Baksan uzun uzun hani…


Dilimdeki bu mührü çözsen de hiç ummadığım bir vakitte, yüreğimin ıslaklığını alsan eline geçirdiğin herhangi bir şeyle…



Sonra yine gitsen.​



Sessizlik mühür olmuş diyorum ya dilime hani, en azından içinde bulunduğum bu sessizliği alsan dört bir yanımdan da öyle gitsen.



Ama yine de gitsen.​



Ne garip, sana yazıyorum…
Sevdiğim adama, hayatımın en değerli adamına ve yazarken bile gitmenden söz ediyorum umarsızca…
Öyle alıştırmışsın ki benliğimi gitmelerine…
Öyle alışmış ki sensizliğe, beni kurtarmanı isterken bile yine gitmeni söylüyorum istemesem bile yüreğine.
Ve artık gitmeni bile umursamıyorum ne yazık.
Ne yazık artık kalmanı hayal etmiyor kalbim, artık kalmana dair değil senli kurduğum düşlerim…
Ne yazık artık her şey bir bir yerleşiyor benliğime
Ve ben gitgide daha fazla uzaklaşıyorum sen giderken,
Dönüşünü beklediğim o yoldan ayrılıyorum yavaşça…
Yazık, çok yazık…


İnan sevgili düşünmüyorum bile tekrar gitme ihtimalini, istediğim tek şey üzerimdeki bu sessizlik örtüsünün alınması…
İstediğim üzerime serilen bu sahipsiz üşümüşlüğün kaldırılması sadece.
Ve belki de mührünün bozulması dilimin.

Doya doya yazabilmek böylece seni,
Doya doya anlatabilmek sevdamı…
Utanmadan, sıkılmadan özgürce anlatabilmek tüm karanlıklarımı…
Sen duymasan da yazabilmek hani…
Hani görmesen de konuşabilmek artık özgürce…


Ah sevgili, dilimdeki bu mührü çözsen de hiç ummadığım bir vakitte, yüreğimin ıslaklığını alsan eline geçirdiğin herhangi bir şeyle…


Ve sonra yine gitsen.​


Sessizlik mühür olmuş diyorum ya dilime hani, en azından içinde bulunduğum bu sessizliği alsan dört bir yanımdan da öyle gitsen.



Ama yine de gitsen…​



Ve ben yine en başa dönsem…



Dilime bir sus mühürlenmiş ellerinden, gözlerimde bir buğu.
Yüreğimin ıslaklığıyla ağlıyor gökyüzü
Ve ben sensiz geçen her gün biraz daha batıyorum sessizlik denize.
Bir ırmak karışıyor uzaklardan sevgili,
Adı sen ırmağın,
Adı umut…
Bir bekleyiş boğulurken bile,
Ve boğulurken bile bir hayal gözlerimde.



79835073ht4.png



27 Aralık 2007 // Sabah suları
Meral BİLGİÇ
 
Kayıplarımla birlikte çoğaldı yalanlarım



Son günlerde bir şarkı dilime dolanmaya başladı sürekli.
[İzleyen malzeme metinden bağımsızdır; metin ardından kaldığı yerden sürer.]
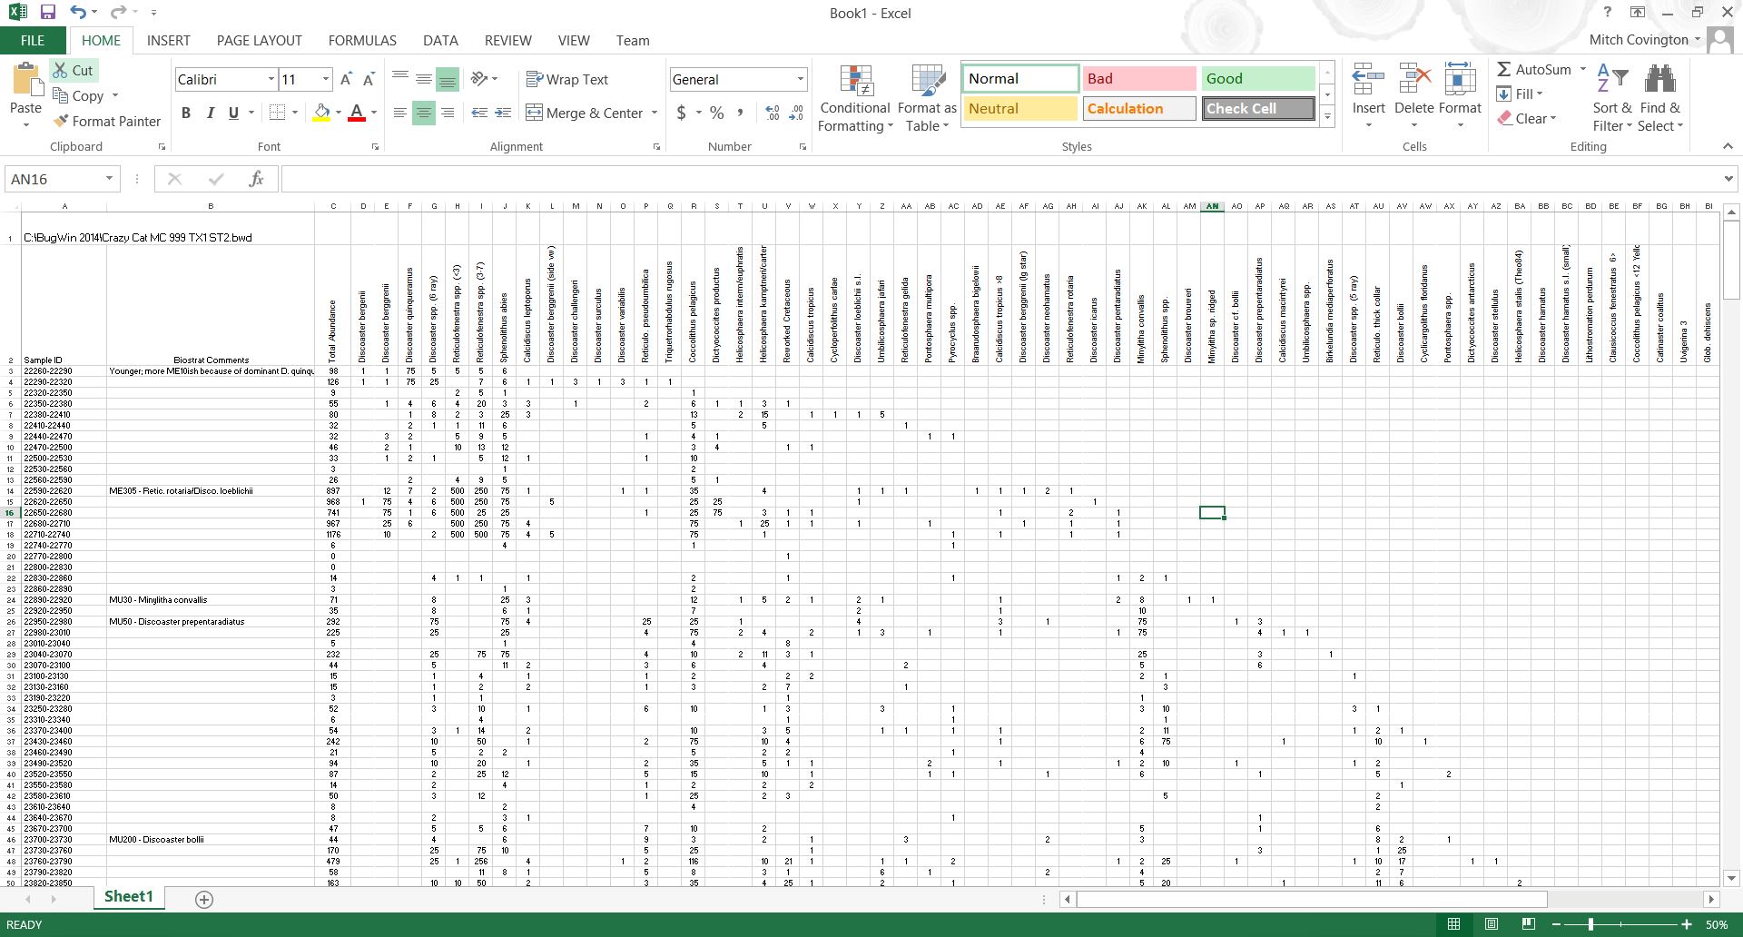Toggle Italic formatting
The image size is (1743, 937).
tap(210, 113)
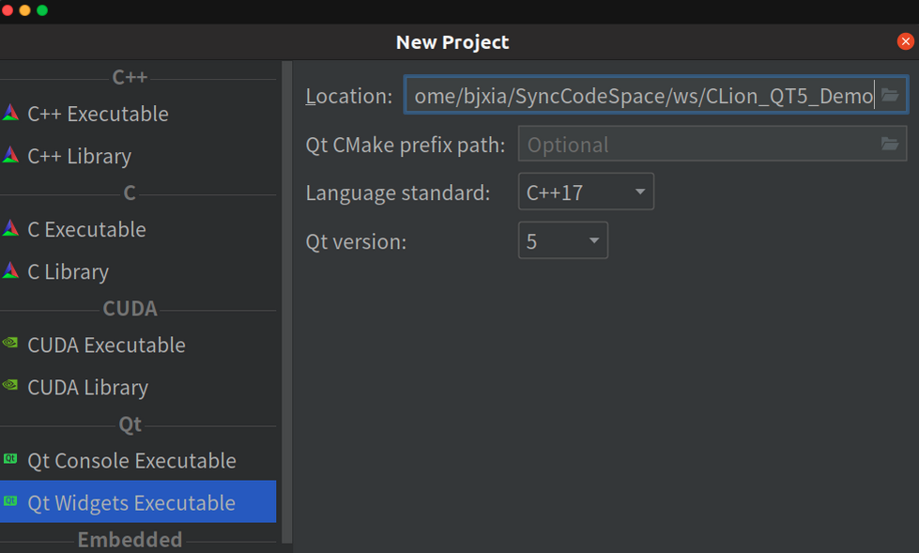Browse for Qt CMake prefix path
919x553 pixels.
coord(890,145)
Sürekli her yerde duyuyor oldum o şarkının sözlerini.Ve eminim sen de duyuyorsun benim gibi sevgili, eminim ara sıra da olsa sende mırıldanıyorsun benim gibi.
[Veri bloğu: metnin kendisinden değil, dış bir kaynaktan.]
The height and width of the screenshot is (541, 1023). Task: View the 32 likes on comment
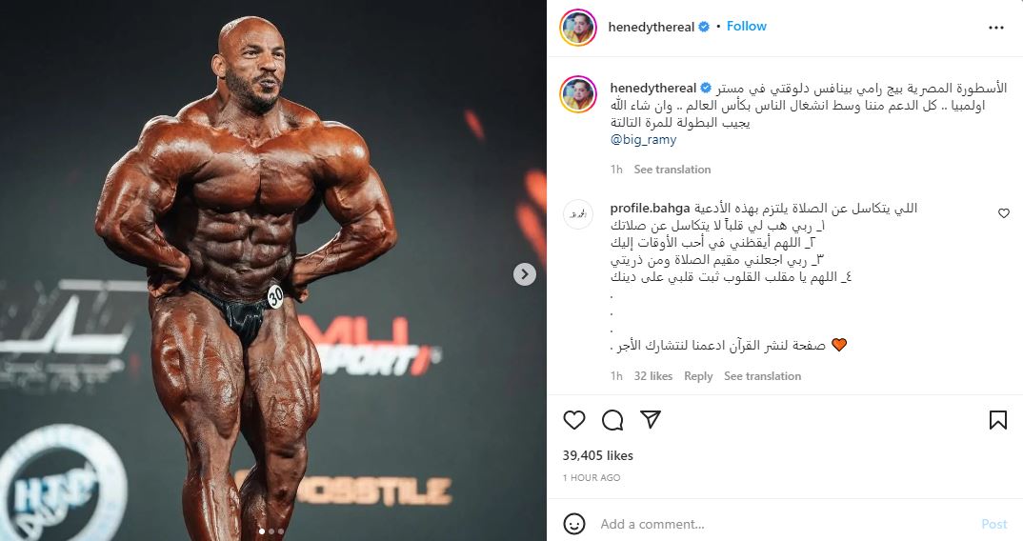tap(653, 376)
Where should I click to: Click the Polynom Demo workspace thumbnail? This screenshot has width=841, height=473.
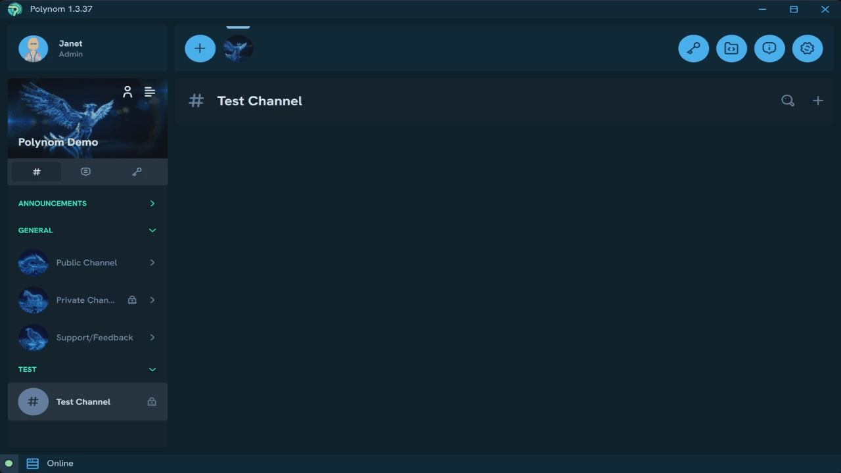238,48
Tek fark aramızdaki; dilime takıldığında o şarkının sözleri sen de izin almadan düşüyorsun gönlüme. Düşüşünün ardından bir alev sarıyor benliğimi ve ben, bir damla gözyaşı ile serinletmeye çalışıyorum hasretini.
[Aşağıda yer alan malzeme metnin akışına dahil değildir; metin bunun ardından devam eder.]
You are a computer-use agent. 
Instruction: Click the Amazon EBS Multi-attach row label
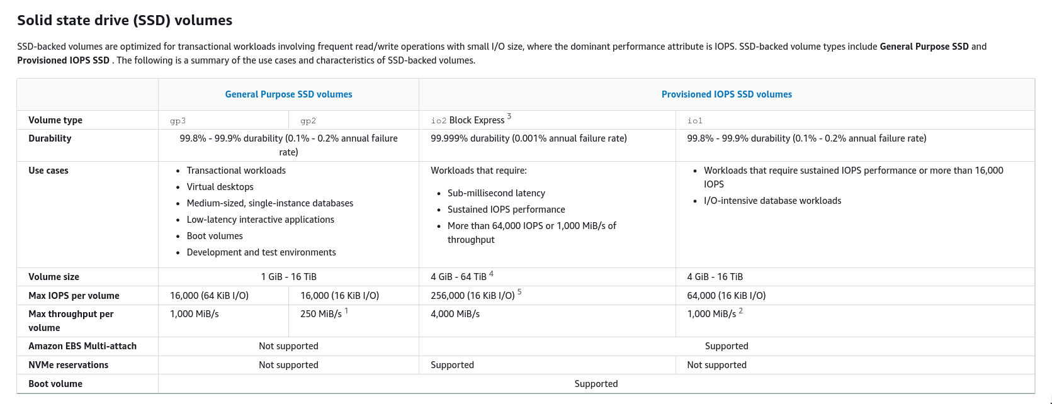pyautogui.click(x=82, y=346)
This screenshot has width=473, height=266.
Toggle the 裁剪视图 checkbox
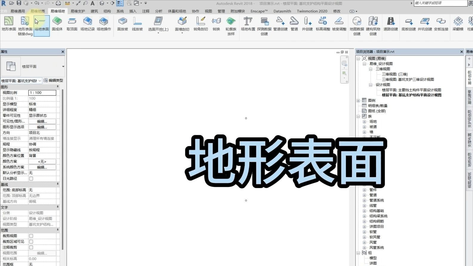point(31,236)
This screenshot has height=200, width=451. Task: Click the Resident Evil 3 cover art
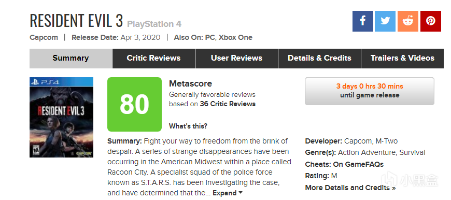point(61,117)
Kayıplarımı düşünüyorum sevgili, kayıplarımı ve onlarla birlikte belirginleşen yalanlarımı …



Sen yüreğimde belirginleşmeye başladığında, sessiz sedasız bir özlem sarıyor etrafımı, belli belirsiz bir sen kokuyor odam ki sorma gitsin… Nasıl da yanıyor canım gidişinin o ilk günü gibi bir bilsen sevgili.



Mutluluğum kayıplara karışıyor peşin sıra koştururken gitme diye. İzini kaybediyor koşarken, yolu dikenli patikalara giriyor yine de koşuyor… Hiç durmadan, kaybolmuşluğun farkında ama umursamadan peşin sıra koşuyor.



Gülümsemem gizli kapaklı kapılar ardına kilitliyor kendini de, sen olmayan kimseye göstermiyor, sessiz sedasız bekliyor.



Kim bilir belki de dönmeni hayal ediyor? Biraz belirginleşiyor… Derken, dönmeyeceğinin netliğiyle tekrar silikleşiyor saklandığı yerde kimse bulamasın diye.



Ve ben…

Ben, her kayıpta biraz daha soluklaşıyorum zamanın içinde…

Ve ben, her kayıpla başa çıkabilmek adına yalanlara yaslanıyorum ölmemek için. Durmaksızın yaşama sarılmaya çalışıyorum o yalanlarda sevgili… Ve durmaksızın yeni bir yalan üretiyorum verdiğim her nefes için.



Seni unutalı çok oldu diyorum mesela biliyor musun?

Bazen ben bile inanıyorum ya buna, hani şu şarkılarda olmasa tamamen inanacağım ve yok sayacağım seni aslında… Boşuna dememiş diyen, ah şu şarkıların gözü kör olsun diye…



(Olmasın… Şarkılara hiç bir şey olmasın… En azından bir süre daha hiçbir şey olmasın ki, ara sıra da olsa unuttuklarımı hatırlayayım onlarla.)



Mutluluğum peşin sıra koşarken ve ben bakarken ardınızdan çaresiz, bir yalana yüklüyorum gidişini ve gidişinle birlikte kaybolan her şeyimi.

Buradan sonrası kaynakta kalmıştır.